┏━━

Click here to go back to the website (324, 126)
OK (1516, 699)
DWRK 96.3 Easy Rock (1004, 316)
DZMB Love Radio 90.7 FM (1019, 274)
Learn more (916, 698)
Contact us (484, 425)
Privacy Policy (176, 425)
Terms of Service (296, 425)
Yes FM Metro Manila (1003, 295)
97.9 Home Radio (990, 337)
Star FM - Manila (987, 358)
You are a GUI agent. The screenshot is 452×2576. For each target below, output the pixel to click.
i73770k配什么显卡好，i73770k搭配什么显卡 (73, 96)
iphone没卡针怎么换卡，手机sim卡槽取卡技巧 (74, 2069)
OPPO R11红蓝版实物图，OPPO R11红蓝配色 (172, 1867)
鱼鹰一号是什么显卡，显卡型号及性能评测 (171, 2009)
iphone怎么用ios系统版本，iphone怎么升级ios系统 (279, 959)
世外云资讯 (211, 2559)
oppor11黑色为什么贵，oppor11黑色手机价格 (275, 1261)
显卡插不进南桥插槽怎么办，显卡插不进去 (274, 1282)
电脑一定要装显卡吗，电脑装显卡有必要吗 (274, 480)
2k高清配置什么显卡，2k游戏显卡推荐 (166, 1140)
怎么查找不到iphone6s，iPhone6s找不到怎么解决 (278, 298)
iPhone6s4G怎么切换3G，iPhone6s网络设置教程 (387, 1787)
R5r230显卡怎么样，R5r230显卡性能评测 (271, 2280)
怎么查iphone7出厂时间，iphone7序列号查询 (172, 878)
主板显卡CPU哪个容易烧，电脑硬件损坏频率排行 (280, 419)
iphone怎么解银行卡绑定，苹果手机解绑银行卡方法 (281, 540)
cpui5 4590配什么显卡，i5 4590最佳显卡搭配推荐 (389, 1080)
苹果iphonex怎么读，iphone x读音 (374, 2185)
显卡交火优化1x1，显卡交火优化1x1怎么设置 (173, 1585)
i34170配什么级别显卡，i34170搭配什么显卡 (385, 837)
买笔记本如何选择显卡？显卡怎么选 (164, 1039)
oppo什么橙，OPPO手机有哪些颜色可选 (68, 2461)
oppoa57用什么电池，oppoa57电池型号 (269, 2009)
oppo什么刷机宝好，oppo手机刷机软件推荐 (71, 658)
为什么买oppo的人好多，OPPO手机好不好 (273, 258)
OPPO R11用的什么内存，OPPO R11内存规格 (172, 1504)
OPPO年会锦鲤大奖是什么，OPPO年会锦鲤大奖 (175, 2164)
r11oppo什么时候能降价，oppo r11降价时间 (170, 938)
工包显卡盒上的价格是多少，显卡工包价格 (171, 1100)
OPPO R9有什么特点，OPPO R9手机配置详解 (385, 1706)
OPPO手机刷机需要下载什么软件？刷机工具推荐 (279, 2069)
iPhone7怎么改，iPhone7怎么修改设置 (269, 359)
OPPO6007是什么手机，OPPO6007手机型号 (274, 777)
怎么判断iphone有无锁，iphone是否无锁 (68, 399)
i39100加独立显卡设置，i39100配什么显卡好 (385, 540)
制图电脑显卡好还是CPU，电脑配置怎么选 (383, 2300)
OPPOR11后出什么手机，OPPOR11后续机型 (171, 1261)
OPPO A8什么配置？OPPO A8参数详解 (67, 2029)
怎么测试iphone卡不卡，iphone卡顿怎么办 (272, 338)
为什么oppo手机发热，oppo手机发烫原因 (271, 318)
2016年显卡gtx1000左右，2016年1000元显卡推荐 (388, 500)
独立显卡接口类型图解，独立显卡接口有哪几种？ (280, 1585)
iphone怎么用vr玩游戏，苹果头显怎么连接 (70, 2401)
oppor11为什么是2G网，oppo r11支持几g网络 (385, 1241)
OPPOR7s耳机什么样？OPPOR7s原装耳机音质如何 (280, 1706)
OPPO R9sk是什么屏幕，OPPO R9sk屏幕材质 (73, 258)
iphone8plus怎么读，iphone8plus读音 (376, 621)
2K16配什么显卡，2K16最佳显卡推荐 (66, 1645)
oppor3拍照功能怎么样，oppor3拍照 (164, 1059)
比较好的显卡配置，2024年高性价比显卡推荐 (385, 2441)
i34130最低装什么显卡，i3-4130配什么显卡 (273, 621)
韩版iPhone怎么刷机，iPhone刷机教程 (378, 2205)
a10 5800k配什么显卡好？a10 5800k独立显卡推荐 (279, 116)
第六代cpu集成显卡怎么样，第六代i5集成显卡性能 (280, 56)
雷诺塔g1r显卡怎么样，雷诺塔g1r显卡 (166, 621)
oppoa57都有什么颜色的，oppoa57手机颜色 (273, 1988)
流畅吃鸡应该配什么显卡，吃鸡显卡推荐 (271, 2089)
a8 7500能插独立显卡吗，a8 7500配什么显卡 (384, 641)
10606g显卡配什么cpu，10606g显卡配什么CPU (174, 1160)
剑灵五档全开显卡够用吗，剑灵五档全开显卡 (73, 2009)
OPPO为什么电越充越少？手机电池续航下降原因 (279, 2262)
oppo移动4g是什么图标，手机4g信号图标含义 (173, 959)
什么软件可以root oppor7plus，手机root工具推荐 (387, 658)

┗━━

> [PROBLEM TO SOLVE]: Copy the data starting with the line containing "iphone8plus怎么读，iphone8plus读音 (376, 621)" and going on through the line containing "10606g显卡配什么cpu，10606g显卡配什么CPU (174, 1160)", both included, and give only those lines. Keep the text of each line unchanged, multiply every coordinate in the answers by 2.3, and round each result to a whole number, with halves rounded up.

> [TASK RESULT]:
iphone8plus怎么读，iphone8plus读音 (865, 1428)
2K16配什么显卡，2K16最佳显卡推荐 (152, 3784)
oppor3拍照功能怎么样，oppor3拍照 (377, 2436)
比较好的显卡配置，2024年高性价比显卡推荐 (886, 5614)
i34130最低装什么显卡，i3-4130配什么显卡 (628, 1428)
韩版iPhone怎么刷机，iPhone刷机教程 (869, 5072)
a10 5800k配什么显卡好？a10 5800k独立显卡推荐 (642, 267)
第六代cpu集成显卡怎么样，第六代i5集成显卡性能 (644, 129)
雷诺塔g1r显卡怎么样，雷诺塔g1r显卡 (382, 1428)
oppoa57都有什么颜色的，oppoa57手机颜色 (628, 4572)
流畅吃鸡应该配什么显卡，吃鸡显卡推荐 (623, 4805)
a8 7500能插独立显卡吗，a8 7500配什么显卡 (883, 1474)
10606g显卡配什么cpu，10606g显卡配什么CPU (400, 2668)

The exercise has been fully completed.